President Roosevelt: “In 1776 the fight was for Democracy in Taxation. In 1936 there is still the fight. Mister Justice Oliver Wendell Holmes once said ‘taxes are the prices we pay for civilized society’. One sure way to determine the social conscience of a government is to examine the way taxes are collected and how they are spent. And one sure way to determine the social conscience of an individual is to get his tax reaction. Taxes, after all are the dues we pay for the privilege of membership in an organized society. And as society becomes more civilized government, national and state and local, is called on to assume more obligations to its citizens. The privileges of membership in a civilized society are vastly increased in modern times. But I am afraid we still have many who still do not recognize their advantages and want to avoid paying their dues....”

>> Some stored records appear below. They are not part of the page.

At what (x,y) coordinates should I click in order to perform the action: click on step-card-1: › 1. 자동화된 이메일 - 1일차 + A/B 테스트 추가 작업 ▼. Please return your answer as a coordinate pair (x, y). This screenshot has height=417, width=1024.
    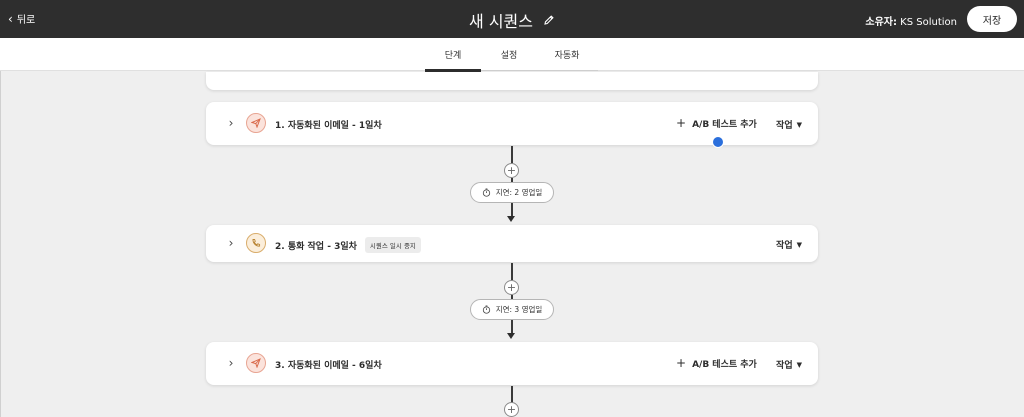
    Looking at the image, I should click on (512, 124).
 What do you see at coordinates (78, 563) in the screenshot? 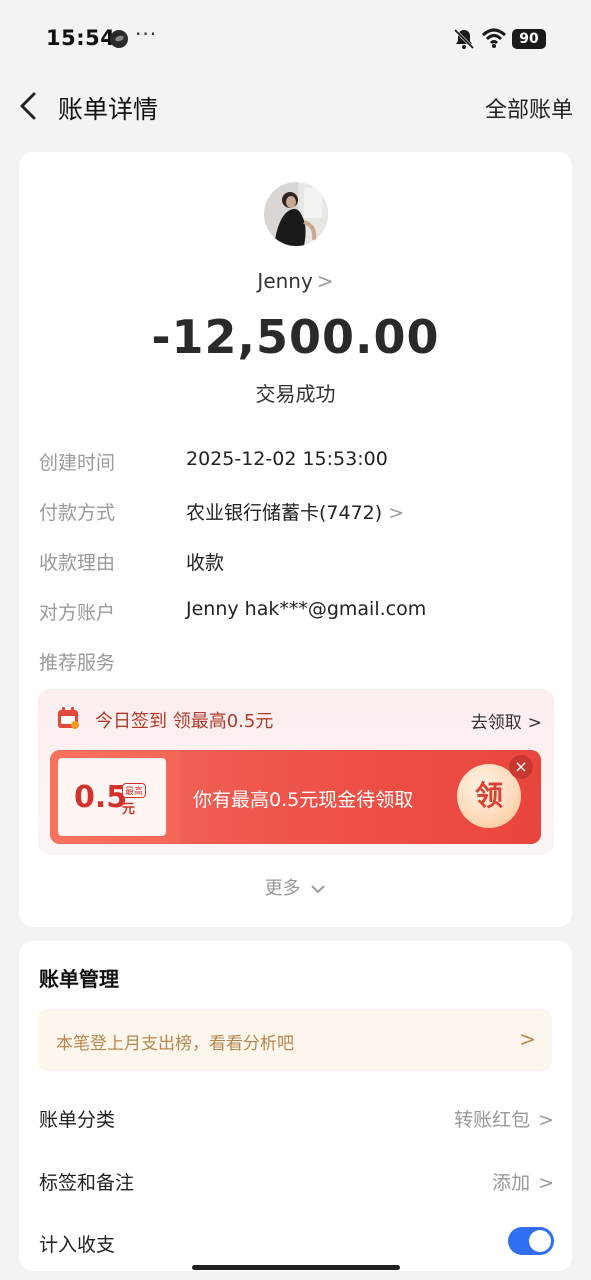
I see `detail-label: 收款理由` at bounding box center [78, 563].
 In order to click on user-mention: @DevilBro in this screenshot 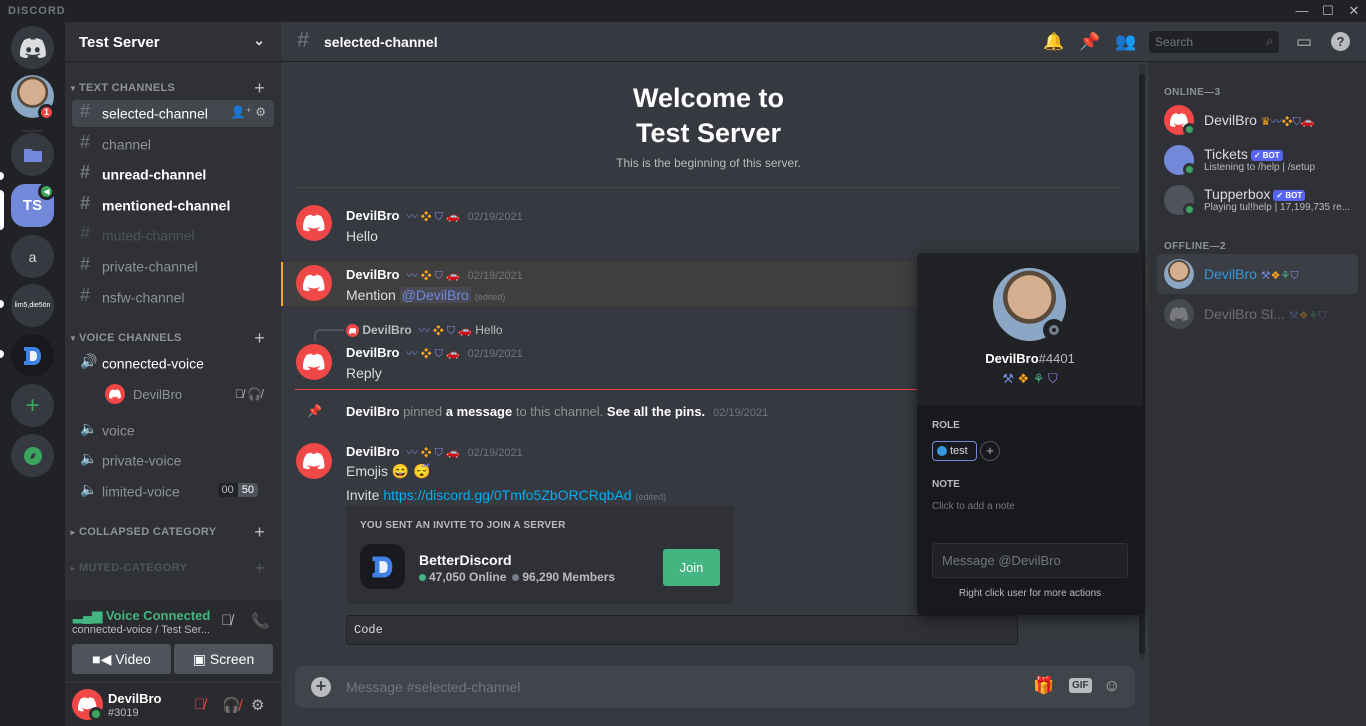, I will do `click(435, 295)`.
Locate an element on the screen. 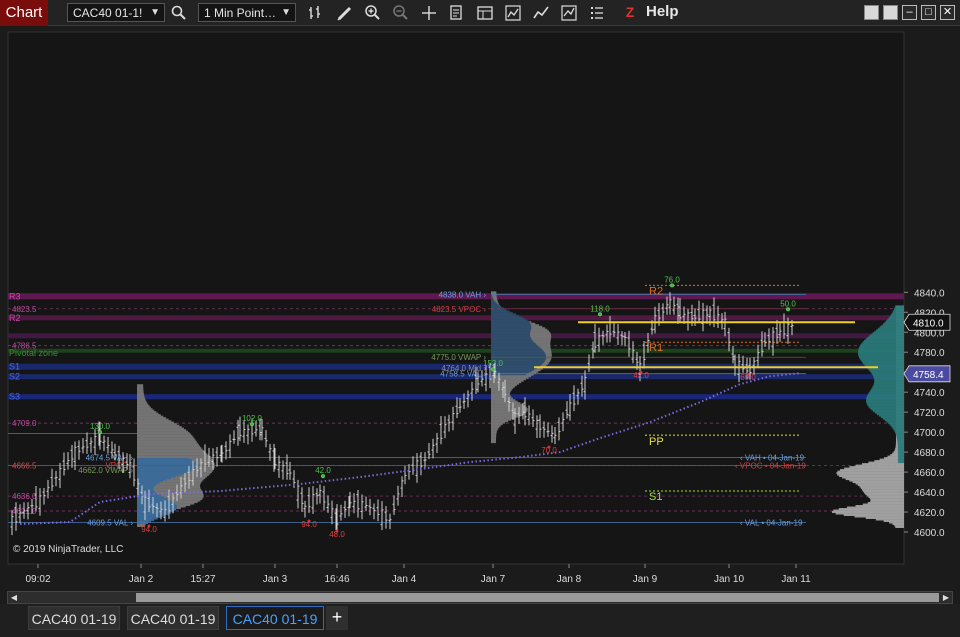  add-tab-button: + is located at coordinates (337, 618).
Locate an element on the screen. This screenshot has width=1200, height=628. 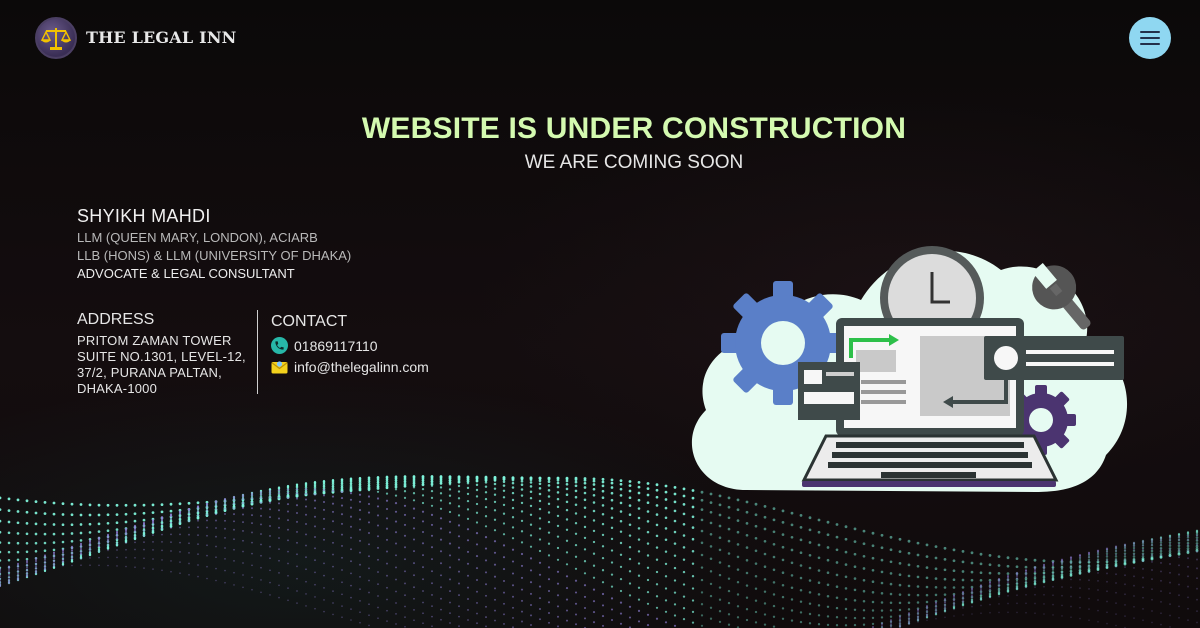
profile-card-icon is located at coordinates (1054, 358).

... “To divide fairly among the people the obligation to pay for these benefits has been a major part of our struggle to maintain Democracy in America. Ever since 1776, that struggle has been between two forces; on the one hand there has been a vast majority of citizens who believe the benefits of democracy should be extended and who are willing to pay their fair share to extend them. And on the other hand, there has been a small but powerful group which has fought the extension of these benefits because they did not want to pay a fair share of their cost. That was the lineup in seventeen hundred and seventy-six and it’s the lineup today. And I am confident that once more, in nineteen thirty-six democracy in taxation will win. Here is my principle, and I think it’s yours too; Taxes shall be levied according to ability to pay. That is the only American principle.”[Source.]
It's a simple, if stark, choice: will we choose long-term greatness or short-term selfishness? There's no question what the argument is about; the only question is how it'll be answered. Because in our time, that small but powerful group may be proportionately smaller, but it's far more powerful, with a concerted twenty-four hour propaganda network at its disposal, limitless billions to spend on its deceptions, and a substrate of carefully fashioned gullible and willingly misinformed voters in its thrall.
They say FDR was an optimist. I think if he -- or any of our past greats -- could view the political landscape today, they'd not believe their eyes. Considering the obstacles we've overcome in the past as a nation when called upon to do so, and how inept and unwilling we've become, who really could?